Endocrine Abstracts

Background: Type 1 diabetes (T1D) is a metabolic disease of unknown aetiology that results from the autoimmune destruction of the insulin-producing pancreatic β-cells. Exogenous insulin administration is the only treatment for patients. Partial remission or “honeymoon phase” classically occurs a few weeks after insulin therapy has been initiated. During this stage the patient’s need for exogenous insulin can decline by 50%, and near-normal metabolic control is maintained. In a few cases, even temporary insulin independence can be achieved. Several clinical and metabolic factors have been found to influence the frequency and duration of the remission period, which depends partly on the recovery of β-cell function. The duration of this stage can vary from weeks to years. This stage of partial remission has generated much interest for the application of future therapies.

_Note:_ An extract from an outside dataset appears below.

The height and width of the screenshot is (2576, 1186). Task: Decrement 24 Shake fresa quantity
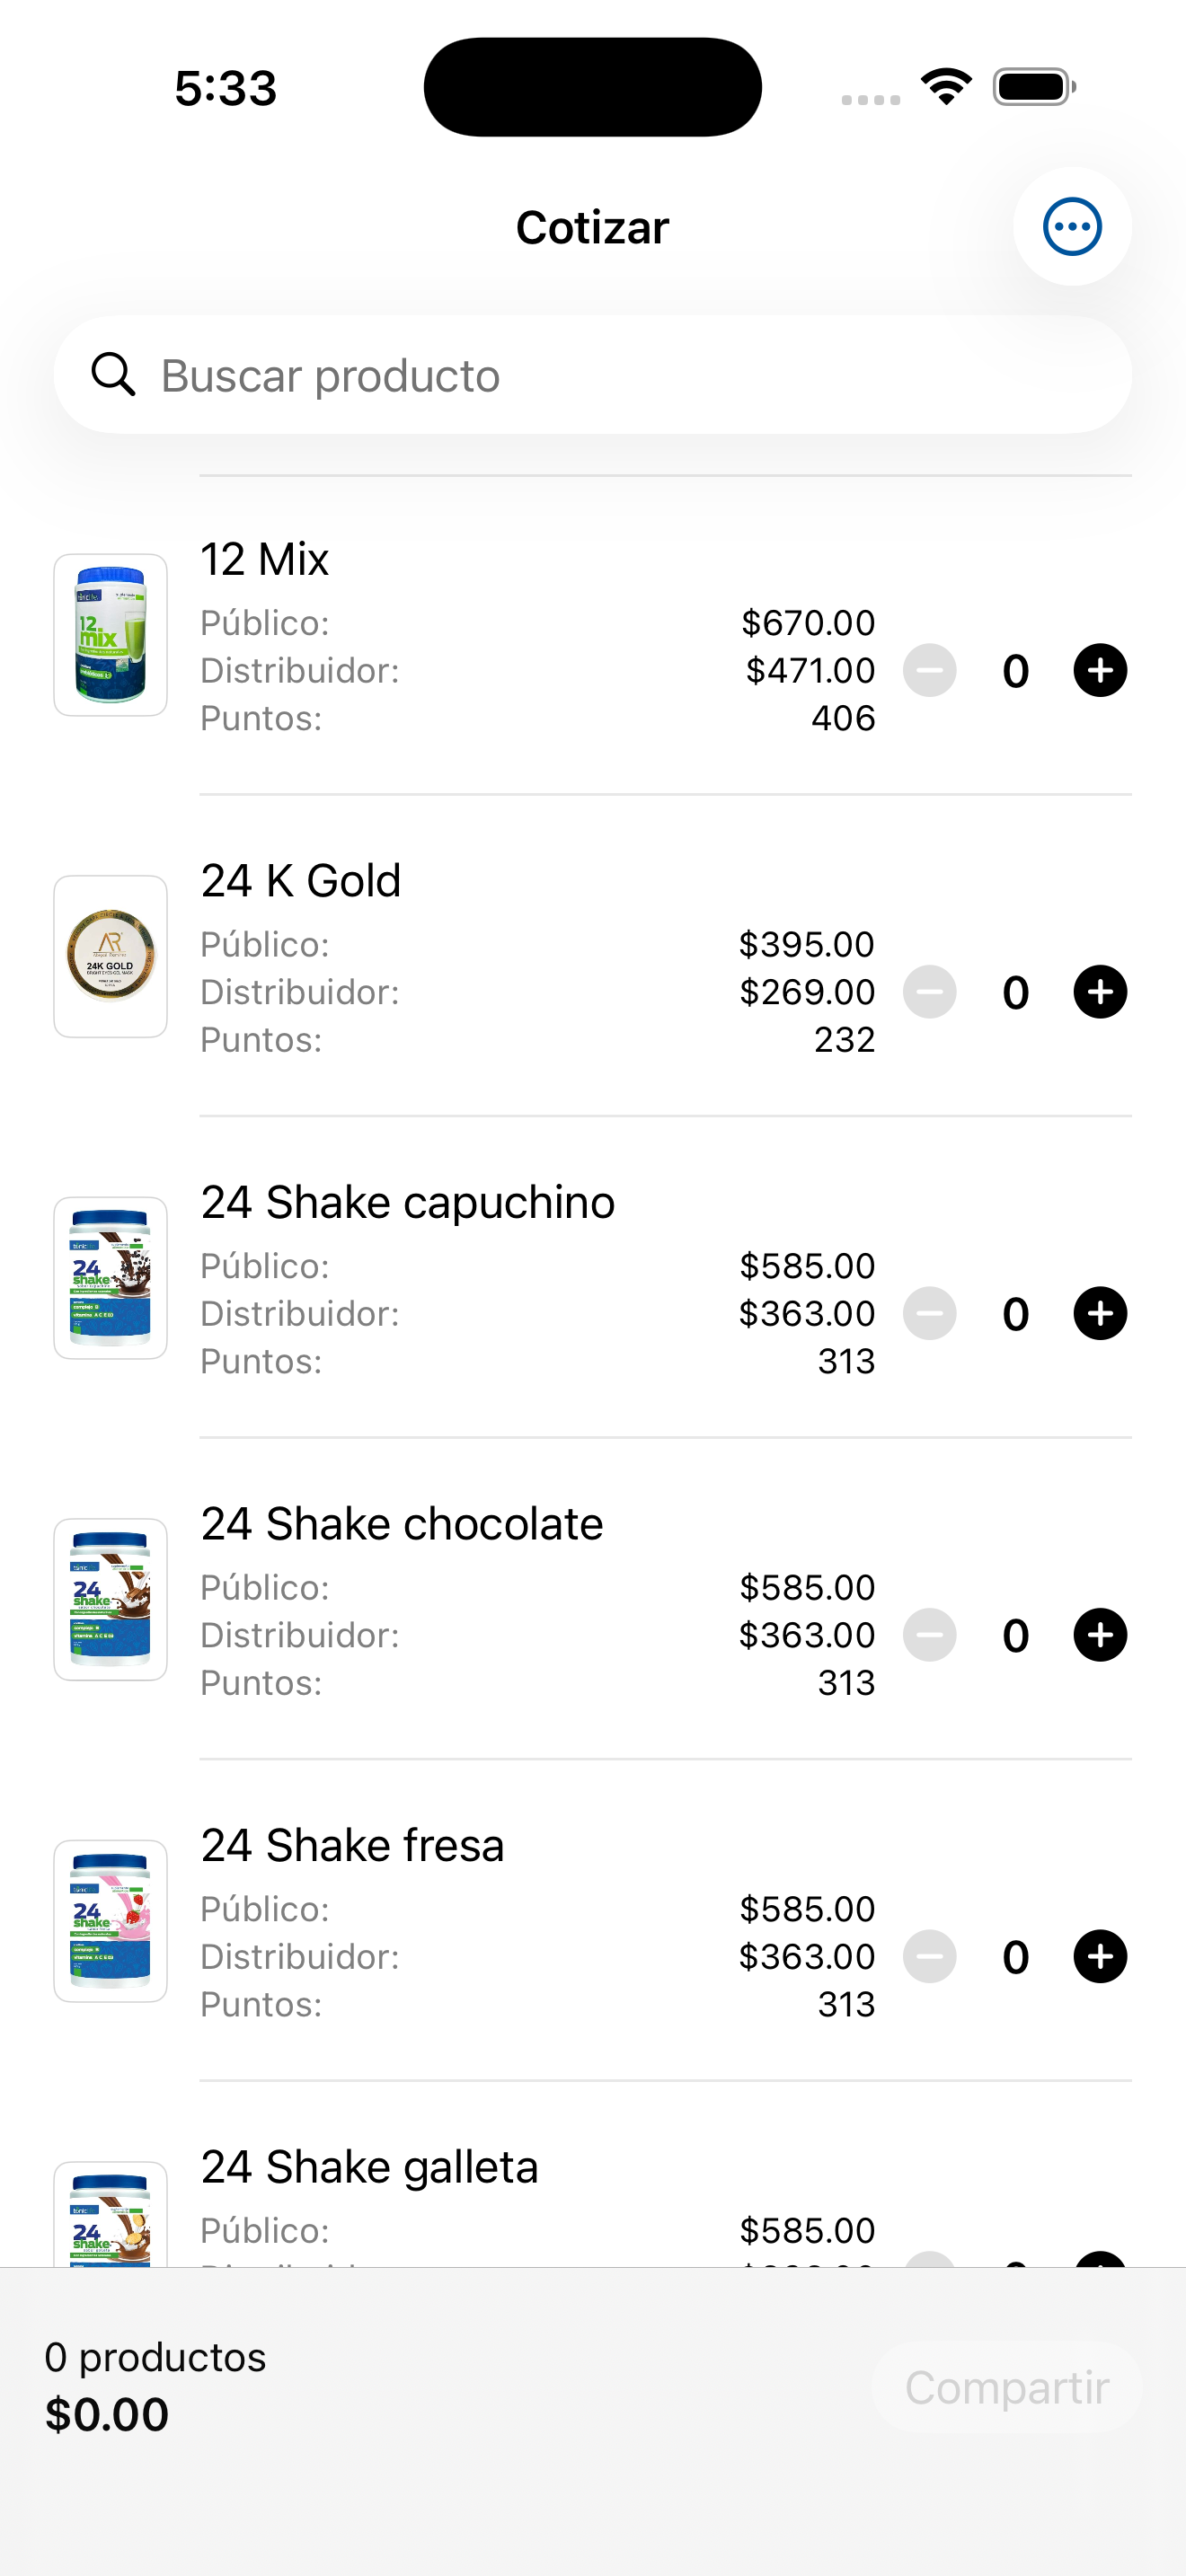pyautogui.click(x=930, y=1957)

Case Report: 14 year old female presented November 2022 with 6 week history; polyuria, polydipsia and weight loss. Initial presentation consistent with diabetes not in DKA. Blood glucose 23.4 mmol/l, Ketones 0.5 mmol/l. pH 7.4 on admission blood gas. Investigations; Pancreatic Islet Cell Antibodies - weak positive, Anti-GAD Antibodies - 23.4 U/ml (positive>25U/ml), IgG Insulin Antibodies - 2.8 (0.0-5.0), HbA1c - 121 mmol/mol (<48 mmol/mol), ZnT8 sample lost in transit. Commenced on SC insulin 1unit/kg/day combination novorapid and lantus. Achieved good glycaemic control and was followed up in clinic. Subsequently commenced on continuous insulin pump with excellent control. Further admission May 2022. History of deliberate weight loss (91-98th percentile to 50-75th) restrictive diet (100kcal/day) and recurrent hypoglycaemic episodes. During admission insulin cautiously weaned to zero. Post mixed meal identified presence of urinary C-peptide indicating exogenous insulin production. Patient has been off insulin since May 2022. Repeat autoimmune workup awaited. Ongoing Libra monitor - flat-line with occasional peak >10 mmol. 90% in range.

Discussion: Is this a correct diagnosis of T1D? Unaware of antibody status. Could this be a case of prolonged honeymoon period secondary to deliberate weight loss? Could this be sustained honeymoon phase or even total remission? How could we monitor biomarkers in this phase that correlate with β-cell regeneration and immunotolerance induction? Can we predict; short term remission, intermediate remission or long term remission?